‹ Cours familier de Littérature - Volume 04Chapitre 99 sur 194 · XVI

XVI

Mais disons d'abord comment je l'ai connu.

On voit assez par ce qui précède que je n'étais nullement prédisposé, par mes antécédents si contraires aux siens, à le rechercher, encore moins à l'aimer. Personne peut-être en France n'avait déploré plus amèrement et plus prophétiquement que moi la révolution de 1830. Je n'avais pas moins déploré la construction illogique et inopinée d'un trône de rechange qui ne portait sur aucun principe, mais qui portait sur de justes mécontentements. Ce n'était pas un intérêt personnel qui me faisait répugner à ce trône de 1830; au contraire, j'aurais pu m'y faire de fête, comme on dit en langage vulgaire. Je n'avais pas trempé dans la _congrégation_, sorte de ligue sacrée et sourde qui se nouait derrière l'autel et qui s'assurait mutuellement les importances du gouvernement. Je m'étais absolument refusé à la confiance et à la faveur de M. de Polignac: j'aimais sa personne, je plaignais ses hallucinations, je voyais avec la certitude de l'évidence sa catastrophe. Je connaissais l'auguste famille d'Orléans, j'honorais ses vertus privées, je ne croyais pas à la conspiration; mais je voyais avec regret, comme je l'ai dit plus tard, que, si ce prince _ne conspirait pas, sa situation conspirait_. Or il n'était pas suffisamment innocent, selon moi, de laisser conspirer même sa _situation_. Il fallait s'abstenir, s'éloigner, se laver les mains des fautes; mais, aux jours des revers, il fallait être le plus fidèle sujet d'un roi d'autant plus roi qu'il était plus découronné; il fallait être le plus fidèle tuteur d'un pupille d'autant plus inviolable qu'il était plus orphelin et plus abandonné!

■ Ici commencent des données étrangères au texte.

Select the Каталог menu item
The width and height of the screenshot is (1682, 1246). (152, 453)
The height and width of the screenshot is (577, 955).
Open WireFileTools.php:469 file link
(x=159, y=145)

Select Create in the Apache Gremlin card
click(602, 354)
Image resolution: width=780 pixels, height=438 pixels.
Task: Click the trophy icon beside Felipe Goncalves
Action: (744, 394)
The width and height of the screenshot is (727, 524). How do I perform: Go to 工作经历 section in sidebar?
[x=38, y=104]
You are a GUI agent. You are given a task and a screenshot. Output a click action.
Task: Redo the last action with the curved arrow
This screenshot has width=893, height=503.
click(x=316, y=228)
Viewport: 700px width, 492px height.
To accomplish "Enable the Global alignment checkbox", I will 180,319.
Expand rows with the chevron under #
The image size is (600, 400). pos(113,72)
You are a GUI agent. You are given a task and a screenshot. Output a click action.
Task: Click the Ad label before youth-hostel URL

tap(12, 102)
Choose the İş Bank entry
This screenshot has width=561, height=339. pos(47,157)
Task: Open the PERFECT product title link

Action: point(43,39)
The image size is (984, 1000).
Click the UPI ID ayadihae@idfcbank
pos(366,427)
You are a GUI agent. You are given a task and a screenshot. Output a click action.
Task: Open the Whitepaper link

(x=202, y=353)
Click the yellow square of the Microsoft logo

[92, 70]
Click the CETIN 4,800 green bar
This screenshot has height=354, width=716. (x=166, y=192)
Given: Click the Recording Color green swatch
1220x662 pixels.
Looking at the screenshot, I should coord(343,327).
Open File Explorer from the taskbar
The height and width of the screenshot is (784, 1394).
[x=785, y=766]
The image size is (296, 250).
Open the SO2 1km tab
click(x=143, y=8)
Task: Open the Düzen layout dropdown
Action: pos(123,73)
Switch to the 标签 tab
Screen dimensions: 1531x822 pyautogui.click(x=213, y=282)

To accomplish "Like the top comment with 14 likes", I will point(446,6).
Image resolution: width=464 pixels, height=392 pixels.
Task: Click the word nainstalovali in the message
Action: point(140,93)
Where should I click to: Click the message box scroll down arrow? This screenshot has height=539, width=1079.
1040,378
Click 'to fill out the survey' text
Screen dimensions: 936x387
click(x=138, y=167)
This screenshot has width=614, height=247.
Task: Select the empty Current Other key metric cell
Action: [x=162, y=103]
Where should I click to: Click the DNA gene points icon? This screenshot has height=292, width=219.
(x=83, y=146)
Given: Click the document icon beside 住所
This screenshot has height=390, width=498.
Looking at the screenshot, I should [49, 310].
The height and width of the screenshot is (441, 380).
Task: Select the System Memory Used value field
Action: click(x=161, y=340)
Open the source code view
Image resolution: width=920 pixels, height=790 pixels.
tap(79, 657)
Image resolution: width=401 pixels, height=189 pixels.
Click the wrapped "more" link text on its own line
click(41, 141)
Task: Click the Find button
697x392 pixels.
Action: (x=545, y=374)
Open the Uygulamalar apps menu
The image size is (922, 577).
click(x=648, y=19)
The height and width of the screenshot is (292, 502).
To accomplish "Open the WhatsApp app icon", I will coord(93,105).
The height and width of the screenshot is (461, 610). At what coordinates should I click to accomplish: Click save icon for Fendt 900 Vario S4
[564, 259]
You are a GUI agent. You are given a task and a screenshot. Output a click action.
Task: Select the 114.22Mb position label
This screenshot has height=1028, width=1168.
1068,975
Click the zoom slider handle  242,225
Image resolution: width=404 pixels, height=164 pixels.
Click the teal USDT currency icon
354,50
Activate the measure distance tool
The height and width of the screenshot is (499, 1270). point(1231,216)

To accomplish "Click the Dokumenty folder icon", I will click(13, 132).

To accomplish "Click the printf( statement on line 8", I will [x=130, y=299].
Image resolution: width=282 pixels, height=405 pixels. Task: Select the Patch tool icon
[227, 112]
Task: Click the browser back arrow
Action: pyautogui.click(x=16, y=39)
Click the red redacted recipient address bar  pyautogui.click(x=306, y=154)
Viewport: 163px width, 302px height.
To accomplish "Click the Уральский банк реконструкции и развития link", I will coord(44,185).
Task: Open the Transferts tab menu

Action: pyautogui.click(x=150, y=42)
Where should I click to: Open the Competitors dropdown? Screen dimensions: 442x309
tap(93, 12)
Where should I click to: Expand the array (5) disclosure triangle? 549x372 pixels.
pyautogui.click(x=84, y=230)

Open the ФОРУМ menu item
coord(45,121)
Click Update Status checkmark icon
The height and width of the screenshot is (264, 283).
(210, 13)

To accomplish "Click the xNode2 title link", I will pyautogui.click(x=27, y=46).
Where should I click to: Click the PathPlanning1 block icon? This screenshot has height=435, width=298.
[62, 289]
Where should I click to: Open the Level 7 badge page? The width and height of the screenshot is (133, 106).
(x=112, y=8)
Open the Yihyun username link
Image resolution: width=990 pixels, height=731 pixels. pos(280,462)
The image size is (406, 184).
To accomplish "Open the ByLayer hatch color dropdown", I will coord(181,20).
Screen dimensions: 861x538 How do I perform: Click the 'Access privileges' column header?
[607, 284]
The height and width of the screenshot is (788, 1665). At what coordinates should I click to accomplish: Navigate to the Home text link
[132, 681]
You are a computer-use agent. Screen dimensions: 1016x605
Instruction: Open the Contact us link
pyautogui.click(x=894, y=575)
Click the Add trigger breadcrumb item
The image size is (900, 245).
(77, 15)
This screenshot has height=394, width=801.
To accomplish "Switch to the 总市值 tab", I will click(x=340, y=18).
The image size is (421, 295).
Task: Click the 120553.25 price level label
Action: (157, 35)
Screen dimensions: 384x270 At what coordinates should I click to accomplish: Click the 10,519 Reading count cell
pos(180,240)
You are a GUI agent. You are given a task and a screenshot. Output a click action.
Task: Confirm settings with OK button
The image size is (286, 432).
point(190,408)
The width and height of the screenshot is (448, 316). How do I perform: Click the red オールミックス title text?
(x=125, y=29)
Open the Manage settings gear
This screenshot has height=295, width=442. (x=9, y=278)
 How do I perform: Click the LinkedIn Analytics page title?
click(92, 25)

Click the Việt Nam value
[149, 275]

J'avais donc résisté inflexiblement, le lendemain de la révolution de Juillet, à toutes les avances du prince nouveau et à son gouvernement, qui m'offraient avec instance un rôle dans le drame. J'avais même cessé avec scrupule de voir le roi que je ne pouvais en conscience ni approuver ni servir. Je m'étais retiré de toutes fonctions diplomatiques; je m'étais fermé résolument, quoique à regret, toute carrière; j'avais voyagé, puis j'étais rentré dans mon pays: j'y avais été nommé député indépendant, pour débattre les intérêts de la nation. Sans lien avec le gouvernement, sans affiliation avec les oppositions dynastiques et antidynastiques, je m'étudiais à l'éloquence par les beaux exemples que j'avais sous mes yeux dans les Chambres; je cultivais la poésie dans les intervalles, ou j'écrivais l'histoire pour bien comprendre la politique dont elle est l'interprète.